Sturgeon and her party argue that Brexit has fundamentally changed the calculus regarding independence since 2014, when the country held a referendum on whether to break away from the U.K.
There are signs the public agrees. A new poll published earlier this week suggested 52 percent approval for independence post-Brexit, a historic high. Since the failed 2014 referendum, support has hovered stubbornly in the 45 percent to 50 percent range.
The SNP argues that news like that underscores the need to review Scotland’s constitutional future and that Johnson's refusal to allow a second independence referendum is an affront to Scottish public opinion.
In response, Johnson insists on holding the SNP to its word ahead of the last vote that the 2014 referendum was a "once in a generation" event.
That’s a problem for Sturgeon, who has been adamant that independence can come only from a legal referendum, which would likely need Westminster's backing.
But with the possibility of a green light from Johnson looking increasingly remote, attention is turning instead to the 2021 Scottish parliament elections — where more serious challenges are mounting for the SNP.
Domestic headaches
Scottish politics is far more fractious than at the U.K. level. The SNP’s regional dominance in Westminster hasn’t translated to Holyrood, where they are the largest single party but govern with a minority.
As such, the SNP's drive for a new referendum could be undermined by a swathe of domestic policy issues.
Two new hospitals have been beset by construction issues. One in Edinburgh has been kept shut for a year due to construction issues, while another in Glasgow has seen faulty water treatment systems implicated in the death of several patients.
A public inquiry is now imminent, and health care remains fertile ground for headline writers and political opponents alike.
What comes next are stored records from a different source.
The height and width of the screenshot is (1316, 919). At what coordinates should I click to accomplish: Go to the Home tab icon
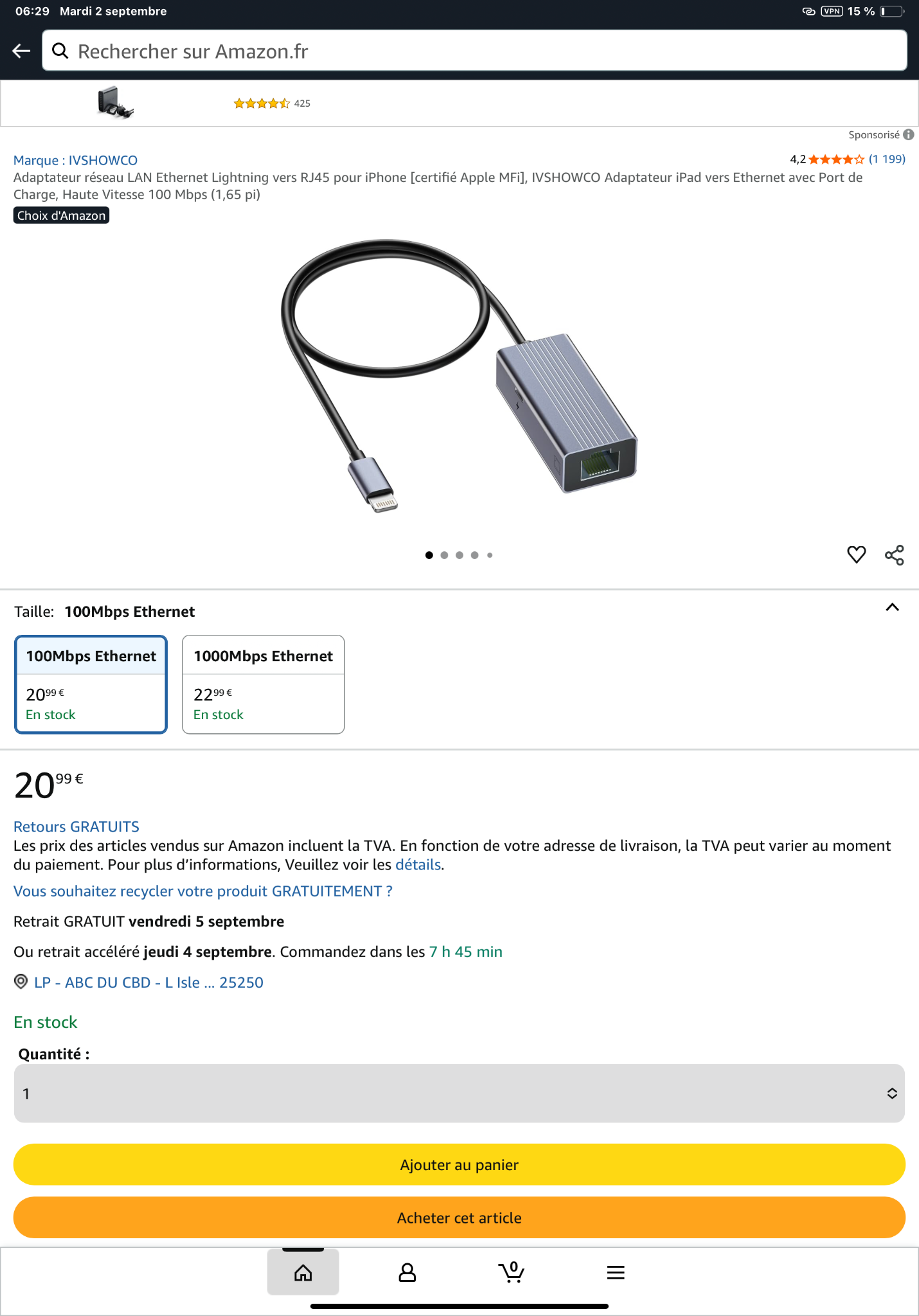[x=303, y=1272]
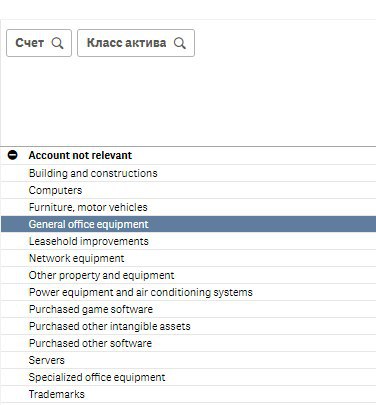Select the Building and constructions row

tap(188, 173)
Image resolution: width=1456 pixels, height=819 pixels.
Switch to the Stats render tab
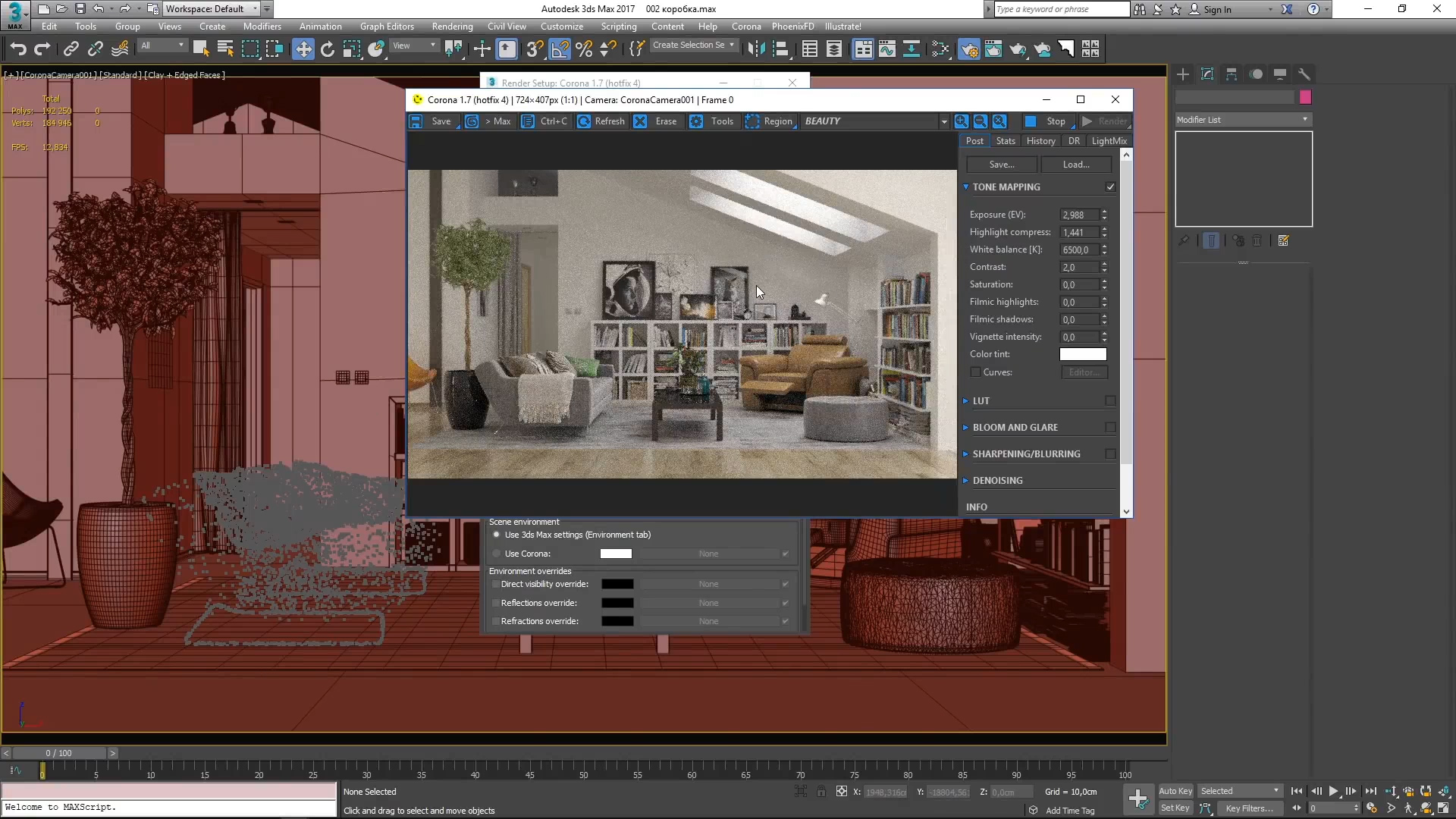(1005, 140)
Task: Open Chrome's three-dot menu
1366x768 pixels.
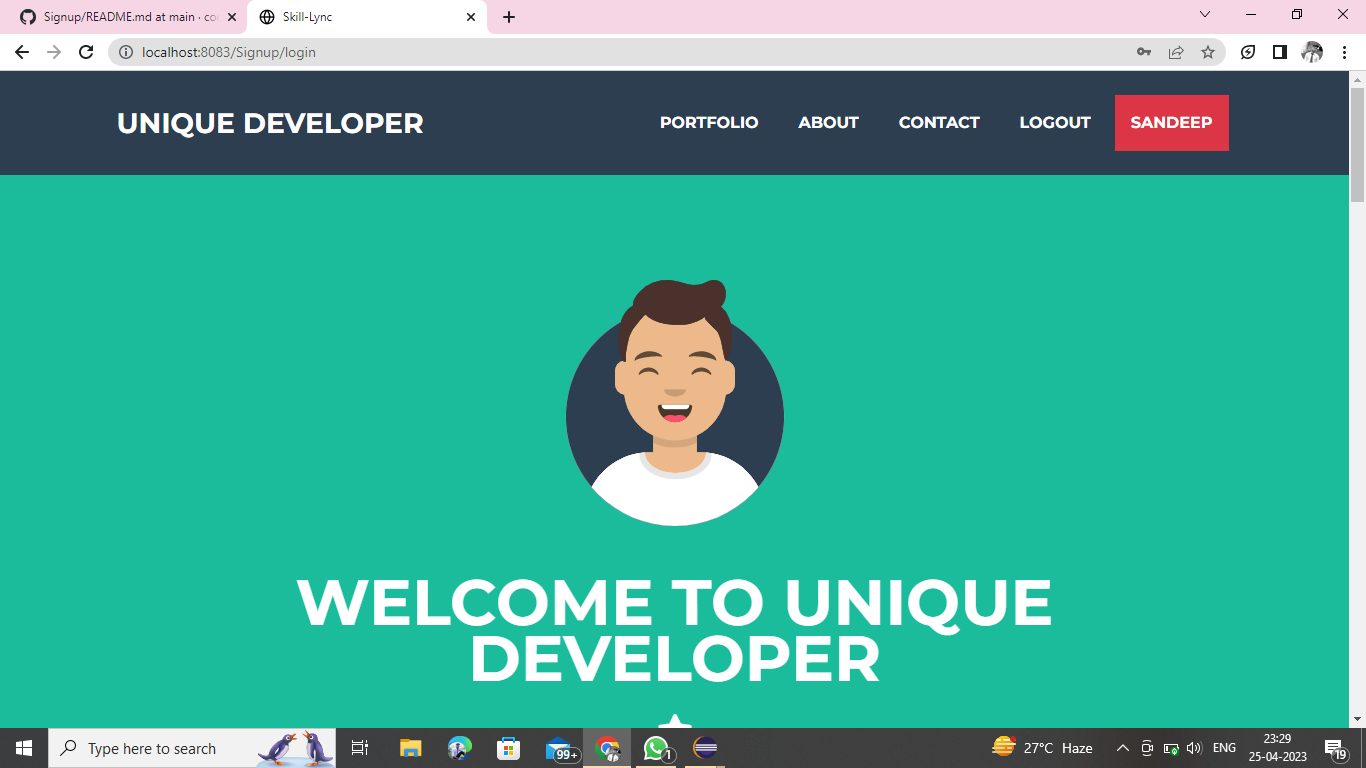Action: (1345, 52)
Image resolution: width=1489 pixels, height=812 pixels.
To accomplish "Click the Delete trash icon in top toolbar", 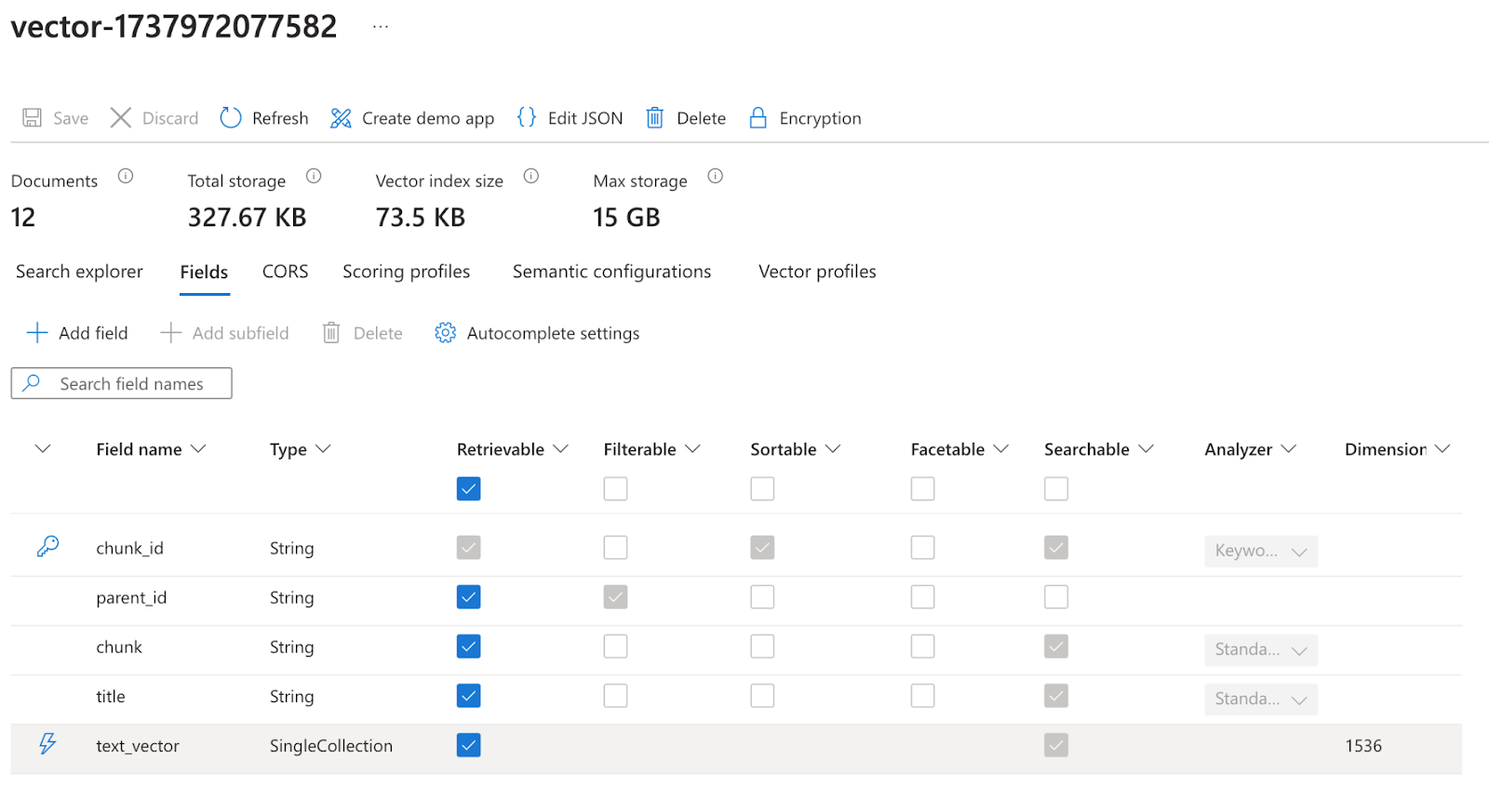I will point(655,118).
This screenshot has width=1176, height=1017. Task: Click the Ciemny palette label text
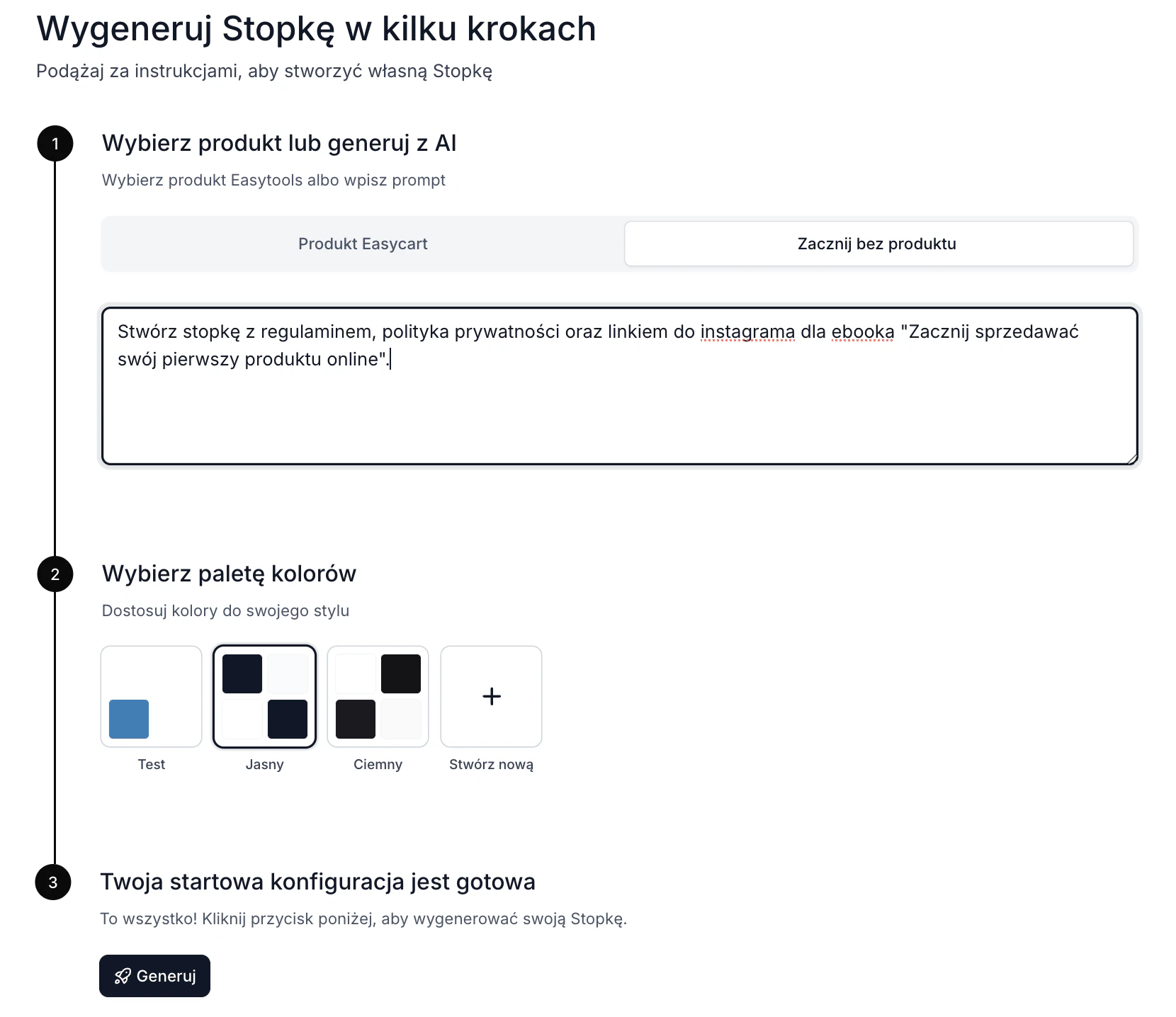(378, 764)
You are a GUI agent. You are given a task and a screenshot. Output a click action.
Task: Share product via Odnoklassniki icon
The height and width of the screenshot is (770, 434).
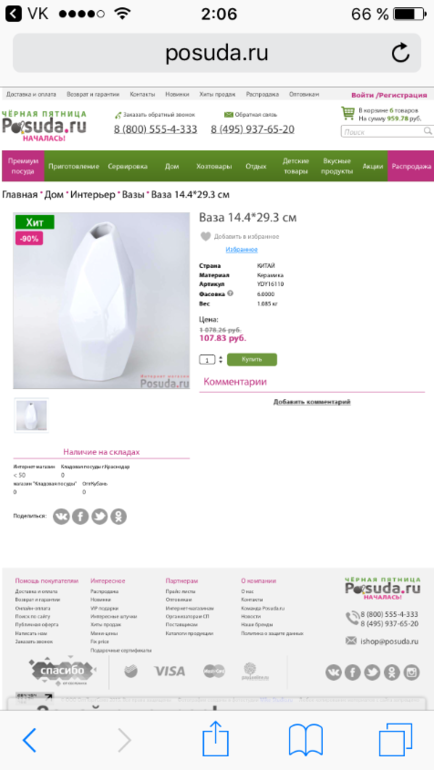point(118,516)
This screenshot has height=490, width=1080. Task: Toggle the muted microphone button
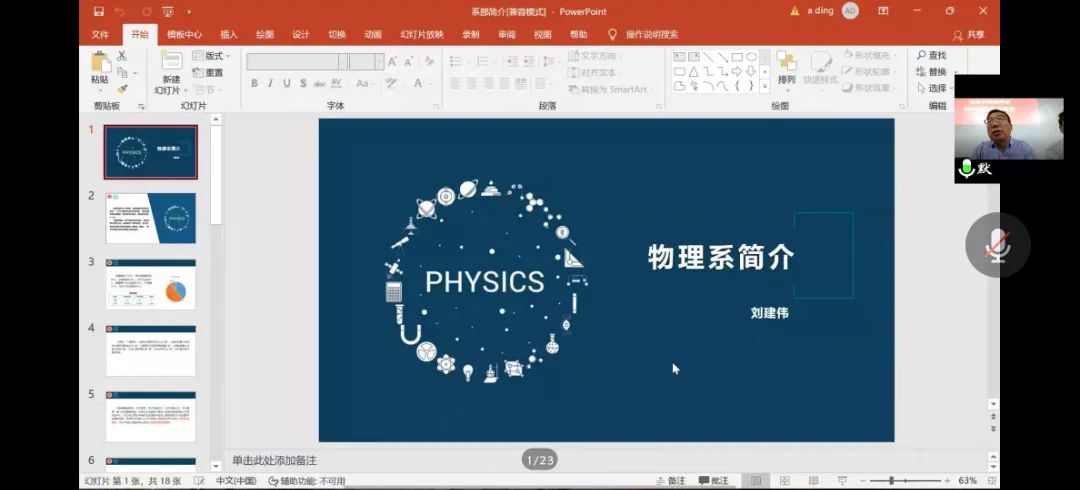click(997, 245)
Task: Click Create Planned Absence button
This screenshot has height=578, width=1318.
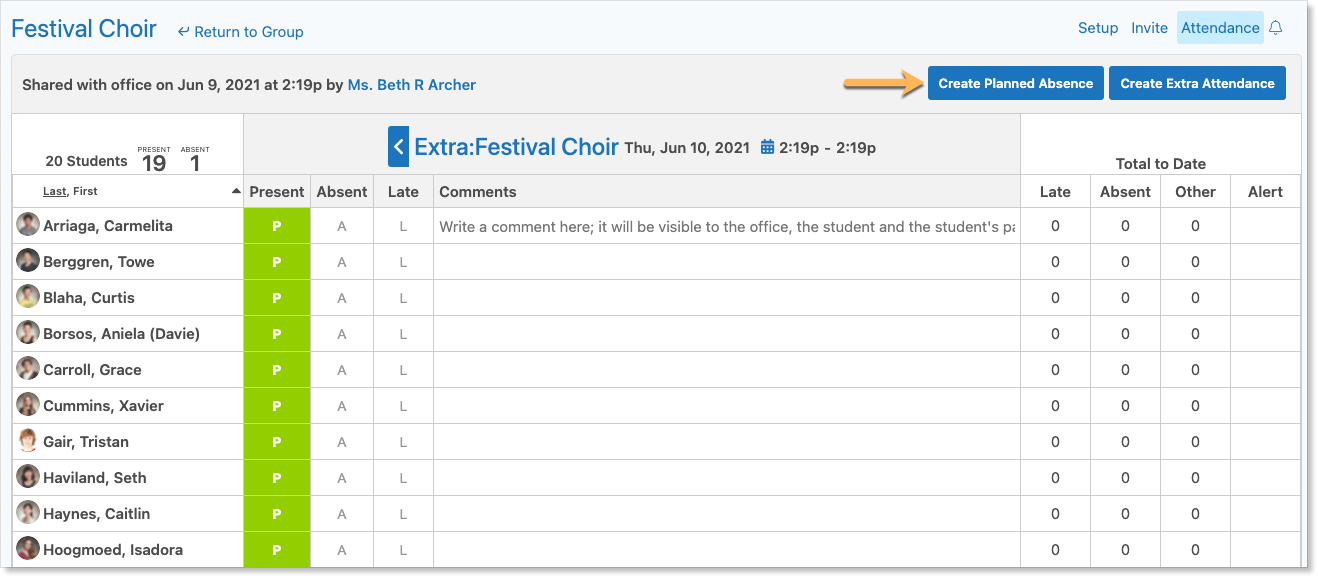Action: click(1016, 83)
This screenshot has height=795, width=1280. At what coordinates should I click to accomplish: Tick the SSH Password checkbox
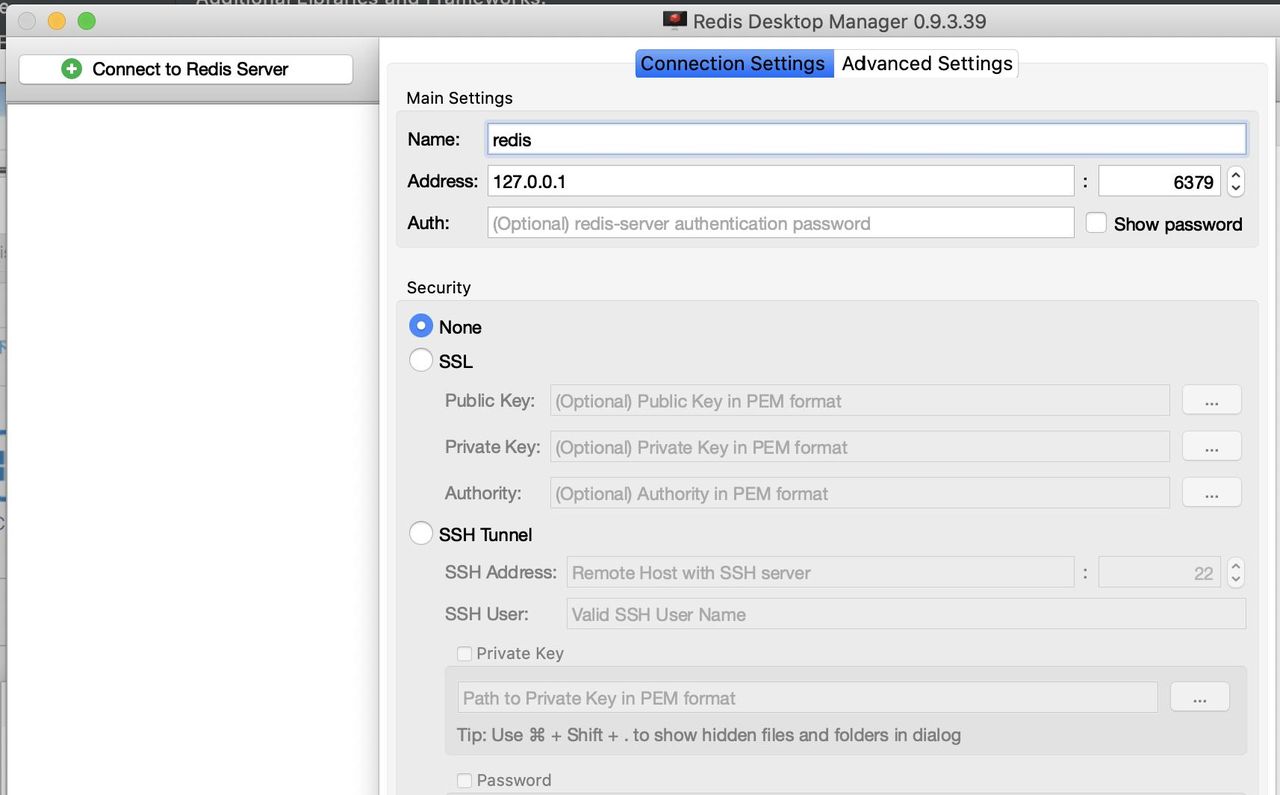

All this damages the image of stable, competent government with a pro-business tinge that the SNP has worked to build over its years in power
Elsewhere, anguish comes from an unlikely source: a dry dock on the country’s west coast. Four years after being commissioned, two ferries needed to support island communities remain years from completion amid huge cost overruns.
The shipyard was nationalized last year, but the Scottish government has since become embroiled in an argument between private companies over who is to blame.
Away from the front pages, a string of reports by Audit Scotland have highlighted serious structural concerns about public services' funding after years of austerity.
All this damages the image of stable, competent government with a pro-business tinge that the SNP has worked to build over its years in power — with serious implications for the 2021 elections.
Opponents divided
For now, a bright spot for the SNP remains its opposition’s lack of firepower.
The Scottish Conservatives are in the process of electing a new leader to replace Ruth Davidson, who left last summer as the U.K.'s longest-serving major party leader.
Her departure has thrown the Scottish Tories ideological fissures into sharper focus, with the party’s MPs in Westminster being loyal to Johnson but its Scottish representatives deeply concerned at his toxic image north of the border.
Meanwhile, Scottish Labour remains unable to agree a way forward on key issues of its own: whether to support a new independence referendum and the future shape of its relationship with the U.K. party.
Labour is the third largest party in the Scottish parliament, and faces an uphill battle to reverse a record decade of lost seats. After a rout in the U.K.'s December general election, senior party officials called for a reassessment of Scotland’s relationship with the U.K., which some argued grants it no autonomy.
The SNP knows the road to a new referendum must swerve around a litany of policy obstacles.
As it prepares for an election campaign pitched on constitutional grounds, it is unforced policy errors — not sex scandals — that will pose the greatest threat.